I rub my eyes. My mind tilts with tiredness, those four consecutive night shifts weighing down on me so that my brain feels smudged.

‘All right,’ I say, swallowing down a lump that feels like a physical manifestation of my betrayal. I know that if I don’t Neil will put in that call to social services anyway. But, in his not-so-subtle power play, he wants consensus. This is a decision that will impact dramatically on this family. If we all shoulder the responsibility, it will feel a little easier.

‘All right,’ I repeat, looking at Neil, and hating myself for doing this. ‘I’ll make the call.’

 

 

JESS

Saturday 20 January, 9 a.m.

Six

‘Would you like some tea, love?’

A healthcare assistant pushing a trolley with a vast metal pot hovers near Jess.

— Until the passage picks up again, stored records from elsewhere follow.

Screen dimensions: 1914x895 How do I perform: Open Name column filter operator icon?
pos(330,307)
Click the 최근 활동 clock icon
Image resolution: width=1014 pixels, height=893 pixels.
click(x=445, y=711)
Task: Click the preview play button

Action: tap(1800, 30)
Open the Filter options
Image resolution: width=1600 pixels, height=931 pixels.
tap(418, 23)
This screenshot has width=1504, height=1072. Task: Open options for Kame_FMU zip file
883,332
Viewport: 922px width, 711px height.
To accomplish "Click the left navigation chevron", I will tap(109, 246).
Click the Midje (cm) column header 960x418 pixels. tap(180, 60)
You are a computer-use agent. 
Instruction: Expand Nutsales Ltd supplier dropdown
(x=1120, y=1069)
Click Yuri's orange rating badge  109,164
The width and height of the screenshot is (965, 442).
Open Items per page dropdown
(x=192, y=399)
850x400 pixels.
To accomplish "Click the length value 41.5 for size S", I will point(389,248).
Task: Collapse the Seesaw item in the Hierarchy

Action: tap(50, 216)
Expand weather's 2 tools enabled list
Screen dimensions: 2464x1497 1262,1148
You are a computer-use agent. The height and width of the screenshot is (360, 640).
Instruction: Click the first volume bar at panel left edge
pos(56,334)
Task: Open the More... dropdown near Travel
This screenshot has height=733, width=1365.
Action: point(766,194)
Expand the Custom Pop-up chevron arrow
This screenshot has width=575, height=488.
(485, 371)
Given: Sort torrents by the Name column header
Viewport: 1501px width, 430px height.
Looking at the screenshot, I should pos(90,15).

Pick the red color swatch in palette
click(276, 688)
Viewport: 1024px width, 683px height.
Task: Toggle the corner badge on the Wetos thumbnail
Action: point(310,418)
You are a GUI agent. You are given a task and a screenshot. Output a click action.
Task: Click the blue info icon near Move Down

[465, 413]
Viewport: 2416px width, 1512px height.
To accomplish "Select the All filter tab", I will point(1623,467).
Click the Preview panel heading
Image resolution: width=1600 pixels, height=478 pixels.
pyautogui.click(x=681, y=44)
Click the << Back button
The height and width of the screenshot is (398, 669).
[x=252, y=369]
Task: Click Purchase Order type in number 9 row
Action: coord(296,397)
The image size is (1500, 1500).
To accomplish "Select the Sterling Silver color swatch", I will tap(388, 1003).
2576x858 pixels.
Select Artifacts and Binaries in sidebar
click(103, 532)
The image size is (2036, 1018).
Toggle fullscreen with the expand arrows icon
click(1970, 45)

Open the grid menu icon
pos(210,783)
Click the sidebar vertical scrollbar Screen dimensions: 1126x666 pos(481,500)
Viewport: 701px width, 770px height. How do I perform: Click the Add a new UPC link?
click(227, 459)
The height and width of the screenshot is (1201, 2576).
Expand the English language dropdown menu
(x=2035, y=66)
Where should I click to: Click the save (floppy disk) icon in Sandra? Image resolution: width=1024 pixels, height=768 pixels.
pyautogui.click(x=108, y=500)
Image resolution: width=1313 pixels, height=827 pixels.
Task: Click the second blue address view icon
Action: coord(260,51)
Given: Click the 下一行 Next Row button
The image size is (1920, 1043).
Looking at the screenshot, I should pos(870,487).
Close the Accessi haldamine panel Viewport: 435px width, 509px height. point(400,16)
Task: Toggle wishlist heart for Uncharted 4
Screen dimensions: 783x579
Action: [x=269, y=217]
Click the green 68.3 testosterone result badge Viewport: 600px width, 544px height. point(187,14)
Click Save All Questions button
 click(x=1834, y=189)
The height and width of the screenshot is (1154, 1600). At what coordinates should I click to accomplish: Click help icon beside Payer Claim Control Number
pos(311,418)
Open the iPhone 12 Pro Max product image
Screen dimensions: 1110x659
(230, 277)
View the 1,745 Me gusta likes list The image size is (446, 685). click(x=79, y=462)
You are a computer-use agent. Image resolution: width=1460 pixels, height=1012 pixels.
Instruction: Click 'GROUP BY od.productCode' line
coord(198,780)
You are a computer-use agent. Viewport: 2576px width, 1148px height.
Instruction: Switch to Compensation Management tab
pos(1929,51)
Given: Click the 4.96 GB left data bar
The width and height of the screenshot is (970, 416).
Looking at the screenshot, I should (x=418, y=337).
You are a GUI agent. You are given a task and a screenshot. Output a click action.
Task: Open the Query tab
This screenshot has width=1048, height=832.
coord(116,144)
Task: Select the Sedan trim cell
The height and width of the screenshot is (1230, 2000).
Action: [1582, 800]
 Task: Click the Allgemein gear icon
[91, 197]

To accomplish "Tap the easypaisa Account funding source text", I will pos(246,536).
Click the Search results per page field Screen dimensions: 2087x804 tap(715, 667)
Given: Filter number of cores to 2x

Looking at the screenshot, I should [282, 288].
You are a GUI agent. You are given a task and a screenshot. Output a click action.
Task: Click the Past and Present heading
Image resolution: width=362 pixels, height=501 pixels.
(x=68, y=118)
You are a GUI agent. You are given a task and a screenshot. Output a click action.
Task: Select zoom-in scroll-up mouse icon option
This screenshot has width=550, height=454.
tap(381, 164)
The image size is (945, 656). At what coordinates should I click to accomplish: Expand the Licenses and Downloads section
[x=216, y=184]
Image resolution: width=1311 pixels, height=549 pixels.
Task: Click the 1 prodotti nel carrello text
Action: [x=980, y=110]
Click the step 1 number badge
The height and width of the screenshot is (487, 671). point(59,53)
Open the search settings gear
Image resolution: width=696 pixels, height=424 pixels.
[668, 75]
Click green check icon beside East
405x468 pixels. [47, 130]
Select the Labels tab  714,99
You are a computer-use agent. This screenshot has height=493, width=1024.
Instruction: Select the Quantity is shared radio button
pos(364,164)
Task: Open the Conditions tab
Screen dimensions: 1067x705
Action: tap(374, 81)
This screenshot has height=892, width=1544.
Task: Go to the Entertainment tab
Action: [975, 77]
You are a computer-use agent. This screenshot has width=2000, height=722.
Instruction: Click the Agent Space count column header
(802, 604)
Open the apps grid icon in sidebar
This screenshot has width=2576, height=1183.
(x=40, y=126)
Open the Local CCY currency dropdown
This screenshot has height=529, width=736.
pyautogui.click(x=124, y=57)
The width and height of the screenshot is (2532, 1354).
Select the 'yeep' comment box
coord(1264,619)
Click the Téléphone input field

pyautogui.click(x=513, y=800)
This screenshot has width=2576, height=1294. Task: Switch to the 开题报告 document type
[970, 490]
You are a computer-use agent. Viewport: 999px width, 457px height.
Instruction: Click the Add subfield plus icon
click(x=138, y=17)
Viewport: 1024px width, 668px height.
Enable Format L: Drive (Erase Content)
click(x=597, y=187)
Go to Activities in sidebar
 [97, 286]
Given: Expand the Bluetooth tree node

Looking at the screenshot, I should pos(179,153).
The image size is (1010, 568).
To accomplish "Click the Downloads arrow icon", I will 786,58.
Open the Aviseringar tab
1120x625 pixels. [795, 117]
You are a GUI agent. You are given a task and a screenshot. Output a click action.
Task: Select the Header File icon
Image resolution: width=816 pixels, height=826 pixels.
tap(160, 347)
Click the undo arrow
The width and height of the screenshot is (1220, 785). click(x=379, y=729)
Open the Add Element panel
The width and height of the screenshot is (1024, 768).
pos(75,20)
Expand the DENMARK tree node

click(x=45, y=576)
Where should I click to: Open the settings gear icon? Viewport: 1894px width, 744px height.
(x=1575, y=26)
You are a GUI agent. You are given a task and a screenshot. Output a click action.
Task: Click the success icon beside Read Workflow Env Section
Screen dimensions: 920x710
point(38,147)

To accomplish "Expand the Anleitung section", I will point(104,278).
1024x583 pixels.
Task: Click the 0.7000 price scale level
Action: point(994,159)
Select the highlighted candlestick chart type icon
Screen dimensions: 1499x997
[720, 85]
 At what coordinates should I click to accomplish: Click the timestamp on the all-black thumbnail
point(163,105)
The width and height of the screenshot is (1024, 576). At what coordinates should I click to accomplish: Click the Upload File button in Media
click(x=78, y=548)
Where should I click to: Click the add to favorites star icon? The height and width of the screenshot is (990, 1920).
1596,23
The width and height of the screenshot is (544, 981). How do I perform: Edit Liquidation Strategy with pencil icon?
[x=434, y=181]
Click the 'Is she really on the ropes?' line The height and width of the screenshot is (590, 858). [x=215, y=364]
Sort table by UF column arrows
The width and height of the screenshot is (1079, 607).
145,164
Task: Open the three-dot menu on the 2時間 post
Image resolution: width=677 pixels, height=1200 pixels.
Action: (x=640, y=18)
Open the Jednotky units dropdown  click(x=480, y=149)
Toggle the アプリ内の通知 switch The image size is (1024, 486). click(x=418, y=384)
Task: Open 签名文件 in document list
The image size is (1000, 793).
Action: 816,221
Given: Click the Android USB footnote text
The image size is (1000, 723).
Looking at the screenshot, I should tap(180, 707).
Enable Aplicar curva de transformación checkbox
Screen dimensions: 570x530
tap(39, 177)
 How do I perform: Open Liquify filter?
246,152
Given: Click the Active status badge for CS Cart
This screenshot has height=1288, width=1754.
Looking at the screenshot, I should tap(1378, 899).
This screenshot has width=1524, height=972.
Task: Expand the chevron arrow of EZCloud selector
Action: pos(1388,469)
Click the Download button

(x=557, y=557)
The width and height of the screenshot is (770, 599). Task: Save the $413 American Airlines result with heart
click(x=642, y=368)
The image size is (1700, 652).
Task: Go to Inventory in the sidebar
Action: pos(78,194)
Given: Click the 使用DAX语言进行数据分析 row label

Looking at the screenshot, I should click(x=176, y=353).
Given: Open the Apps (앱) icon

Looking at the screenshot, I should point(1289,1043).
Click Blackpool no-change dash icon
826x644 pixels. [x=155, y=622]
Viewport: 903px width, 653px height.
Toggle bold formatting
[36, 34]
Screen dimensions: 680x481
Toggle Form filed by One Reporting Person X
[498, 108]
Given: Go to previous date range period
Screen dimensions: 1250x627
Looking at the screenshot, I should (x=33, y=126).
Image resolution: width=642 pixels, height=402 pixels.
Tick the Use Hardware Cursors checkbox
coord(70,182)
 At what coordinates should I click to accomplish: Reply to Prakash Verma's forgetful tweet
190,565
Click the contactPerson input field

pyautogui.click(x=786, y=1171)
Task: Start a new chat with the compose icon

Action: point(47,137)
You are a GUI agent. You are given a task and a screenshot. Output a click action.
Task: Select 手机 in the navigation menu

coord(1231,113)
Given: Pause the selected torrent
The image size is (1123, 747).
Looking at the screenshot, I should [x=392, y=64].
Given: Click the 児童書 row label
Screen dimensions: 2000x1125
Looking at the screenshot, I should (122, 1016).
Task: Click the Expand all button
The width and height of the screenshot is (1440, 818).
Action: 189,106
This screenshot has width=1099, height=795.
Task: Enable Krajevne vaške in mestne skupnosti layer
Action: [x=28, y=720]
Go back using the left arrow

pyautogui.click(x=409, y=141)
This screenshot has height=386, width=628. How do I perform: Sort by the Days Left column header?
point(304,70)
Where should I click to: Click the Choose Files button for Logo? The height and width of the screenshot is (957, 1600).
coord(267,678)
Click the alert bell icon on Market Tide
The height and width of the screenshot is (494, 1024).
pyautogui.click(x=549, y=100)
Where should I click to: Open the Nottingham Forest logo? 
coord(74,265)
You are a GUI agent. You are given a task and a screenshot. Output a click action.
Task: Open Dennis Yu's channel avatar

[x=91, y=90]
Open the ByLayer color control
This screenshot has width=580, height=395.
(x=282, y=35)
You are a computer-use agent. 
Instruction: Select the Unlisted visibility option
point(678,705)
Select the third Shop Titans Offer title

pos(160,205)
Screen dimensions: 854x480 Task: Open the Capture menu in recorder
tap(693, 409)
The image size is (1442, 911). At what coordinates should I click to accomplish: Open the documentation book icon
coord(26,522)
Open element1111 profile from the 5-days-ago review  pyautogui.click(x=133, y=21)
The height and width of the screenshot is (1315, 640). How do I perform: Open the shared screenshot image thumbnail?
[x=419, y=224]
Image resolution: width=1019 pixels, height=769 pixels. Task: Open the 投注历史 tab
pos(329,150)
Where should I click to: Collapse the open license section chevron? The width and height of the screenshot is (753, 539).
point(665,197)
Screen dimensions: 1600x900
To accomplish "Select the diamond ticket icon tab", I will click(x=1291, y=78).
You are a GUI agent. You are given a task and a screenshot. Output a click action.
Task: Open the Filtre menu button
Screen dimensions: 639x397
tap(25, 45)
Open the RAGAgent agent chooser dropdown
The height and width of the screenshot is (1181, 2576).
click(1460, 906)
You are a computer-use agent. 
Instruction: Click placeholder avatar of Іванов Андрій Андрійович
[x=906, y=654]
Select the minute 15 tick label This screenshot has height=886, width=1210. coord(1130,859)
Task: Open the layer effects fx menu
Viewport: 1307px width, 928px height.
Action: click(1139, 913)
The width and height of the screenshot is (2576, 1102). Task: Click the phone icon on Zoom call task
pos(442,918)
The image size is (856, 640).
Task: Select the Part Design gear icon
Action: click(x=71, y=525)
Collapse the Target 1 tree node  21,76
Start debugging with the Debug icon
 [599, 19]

‘Toast?’ She gestures to pieces of dried white cardboard-like bread and sachets of margarine and Marmite.

‘Tea, thank you.’ Jess takes a cup, teak in colour, and puts it by the side of Betsey’s bed.

The tea and toast are reassuringly ordinary in this world where nothing feels normal. Not the wires and buttons, or the rest of the hospital paraphernalia: the oxygen canisters and drips. Not the children, either. Very old people should be in hospital, or pregnant women – or, occasionally, as she knows herself, postnatal mothers. Not children. That subverts the natural order of things.